The Power of Visualization

The two main subsets of a data center cooling system are the temperature and airflow. Even so, it has proven very tough to monitor each of these two subsets in a production environment. Representing a snapshot of conditions of operation is the CFD or Computational Fluid Dynamics even though it is valuable for validation of design. When there is a change in these conditions, you require a new model that normally comes with heavy consulting charges. Thermal mapping is a less expensive but flexible alternative to the Computational Fluid Dynamics. The thermal maps offer color coded visibility of real time in the operating environment of a data center, while temperature maps offer temperature profiles that are color coded all through the facility and identify areas of over-cooling or hotspots. Thermal mapping also has humidity maps that monitor and color code profiles of humidity through the facility and pressure maps that compare the differential of pressure between plenums of air delivery and raised spaces of the floor. Unlike the Computational Fluid Dynamics which requires model input, thermal mapping establishes in real time this imagery through the end-to-end solution of hardware and software. The users will immediately see the fruits of their labor as they make improvements.

Branch circuit monitoring evades guess work from equipment provisioning, power usage and capacity planning. Users are able to understand available capacity and circuit loading, drill down to each circuit’s consumption and can even implement protocols and procedures of billing based on the actual usage of circuit power. The power of visibility of the branch circuit should not be underestimated. Alarms can be set around thresholds of power to help users immediately receive notification if there is any danger of tripping in one of the circuits. In addition, the element of color coding offers a clear safety path for installing fresh equipment.

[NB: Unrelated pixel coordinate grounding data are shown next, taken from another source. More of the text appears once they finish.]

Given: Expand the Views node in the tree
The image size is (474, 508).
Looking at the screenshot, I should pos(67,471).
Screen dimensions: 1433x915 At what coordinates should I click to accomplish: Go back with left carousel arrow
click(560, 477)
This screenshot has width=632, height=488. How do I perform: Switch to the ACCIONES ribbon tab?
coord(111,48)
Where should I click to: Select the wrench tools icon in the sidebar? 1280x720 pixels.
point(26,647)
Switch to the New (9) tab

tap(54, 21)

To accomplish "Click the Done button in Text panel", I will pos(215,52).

IT and Facility Convergence

There is clear and excellent documentation of the IT and Facility divide in large organizations. Nevertheless, the line is blurring between these two departments in small companies or middle-sized enterprises. Take for example a university or a regional hospital; the physical data may be owned by an IT team of network engineers or system administrators while the staff of the facility works with the infrastructure of the larger campus. To make sure of reliability, the facility’s personnel should not concern themselves only with their comfort zone professions but they also need visibility into the physical infrastructure that provides support to HVAC, UPS, the data center generators. The operations of the data center could be compromised if the chiller of the campus suddenly went offline.

Thermal mapping not only allows real time monitoring solutions to enable professionals to understand the environment of the data center, but they can also pull information about real time from products of supporting infrastructure, and conveniently bring them into a single plane of glass. In other words, the professionals in a data center can have electrical and mechanical diagrams that are ‘one-line’ displayed on the screen.

 In situations where isolated infrastructure reports to a BMS, these systems of monitoring can utilize devices of gateway communication Bacnet and Modbus to pull points of data into the interface of the software. In the event that metering of the remote infrastructure does not occur, in most cases communication cards are installed to facilitate the integration of the system.

There are numerous options of instrumentation given the unique layout and lists of a data center. Some of the likely points of measurements and likely measurements include Rack Cooling Index (RCI), Recirculation airflow percentage and Bypass airflow percentage, Thermal Maps, Humidity, Hot Aisle Temperature and Cold Aisle Temperature. Data center control and monitoring is a crucial element in maintaining utmost availability of your critical operations.

You can also keep up to date with current trends and technology by visiting Data Center Talk where we keep you informed on important changes as they occur.